▶ **Sezione di testo**:
....

A fondamento della propria domanda, al fine di provare la condotta dei propri dipendenti, il ricorrente allegava delle email private dei lavoratori, presenti nel sistema informatico aziendale.

In primo grado, il ricorso dell'azienda veniva in parte accolto, avendo il Tribunale di Milano accertato condotte poste in essere dai dipendenti che davano luogo alla fattispecie della concorrenza sleale ex art. 2598 e 2043 c.c. e della violazione dei doveri di diligenza e fedeltà ex artt. 2104 e 2105 c.c.. Condannava, quindi, i dipendenti al risarcimento del danno in misura pari alle retribuzioni ricevute nell'ultima fase dei rapporti di lavoro, comprensive delle competenze di fine rapporto.

La pronuncia veniva riformata dalla Corte d'appello che aveva ritenuto inutilizzabili le predette e-mail, in quanto recuperate dal datore di lavoro attraverso un accesso ad account privati di posta del lavoratore, coperti da password, benché inseriti sul server aziendale. Tale ultima condotta avrebbe comportato la violazione del diritto di “vita privata” e di “corrispondenza”.

....

▶ **Dati del dataset**:
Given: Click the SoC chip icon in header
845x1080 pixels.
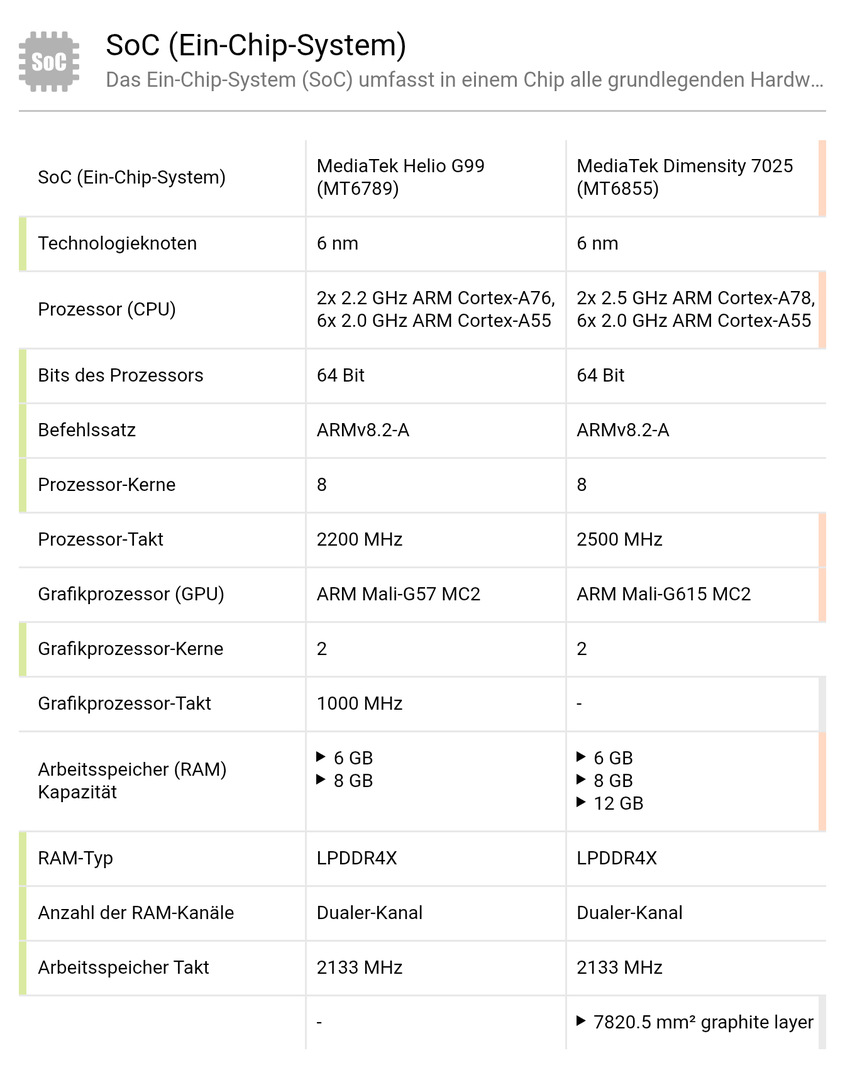Looking at the screenshot, I should [x=49, y=61].
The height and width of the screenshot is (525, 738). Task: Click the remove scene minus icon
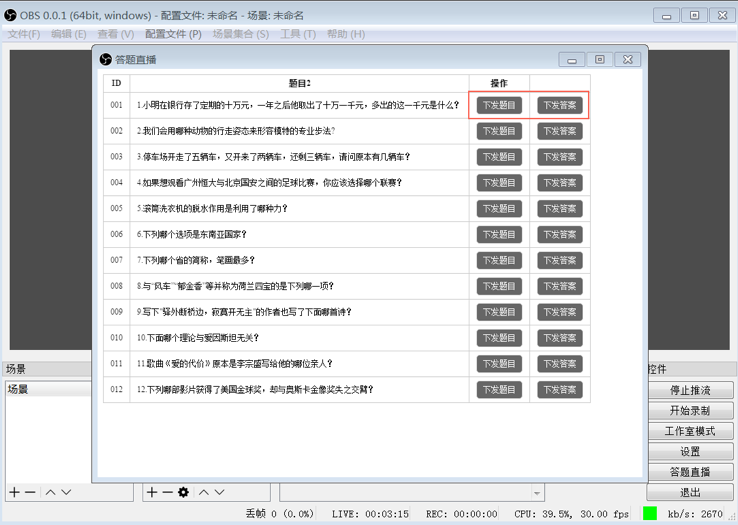point(31,492)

....

▶ **Esercizio 1**:
Secondo il testo sul contenzioso relativo alle email dei dipendenti, per quale motivo la Corte d'appello ha ritenuto inutilizzabili tali email?
▶ **Esercizio 2**:
Prosegua il testo sul contenzioso relativo alle email dei dipendenti, riprendendo subito dopo la sua ultima frase.

▶ **Esito dell'esercizio 1**:
Perché erano state recuperate dal datore di lavoro attraverso un accesso ad account privati di posta del lavoratore, coperti da password, benché inseriti sul server aziendale.

▶ **Esito dell'esercizio 2**:
L'art. 8 della Convenzione Europea e le nozioni di vita privata e corrispondenza

La norma principale posta alla base della decisione della Corte di Cassazione è l'art. 8 della Convenzione Europea dei diritti dell'uomo, che recita:

“1. Ogni persona ha diritto al rispetto della propria vita privata e familiare, del proprio domicilio e della propria corrispondenza.

2. Non può esservi ingerenza di una autorità pubblica nell'esercizio di tale diritto a meno che tale ingerenza sia prevista dalla legge e costituisca una misura che, in una società democratica, è necessaria alla sicurezza nazionale, alla pubblica sicurezza, al benessere economico del paese, alla difesa dell'ordine e alla prevenzione dei reati, alla protezione della salute o della morale, o alla protezione dei diritti e delle libertà altrui.”

La Cassazione, nel confermare la pronuncia della Corte d'Appello, rimarca che le comunicazioni dei dipendenti tramite l'account privato, anche se su pc aziendale, ricadono nelle nozioni di “vita privata” e di “corrispondenza” ex art. 8 anche se sono trasmesse dai locali aziendali.

Quanto alla nozione di "vita privata" in ambito professionale, si richiama la giurisprudenza europea, secondo cui le limitazioni alla vita professionale di una persona possono rientrare nell'art. 8 “se hanno ripercussioni sulle modalità con cui la stessa costruisce la sua identità sociale mediante lo sviluppo di rapporti con gli altri”. A tale riguardo la sentenza rileva che “per la maggior parte delle persone la vita lavorativa rappresenta una significativa, se non la più importante, possibilità di sviluppare rapporti con il mondo esterno.”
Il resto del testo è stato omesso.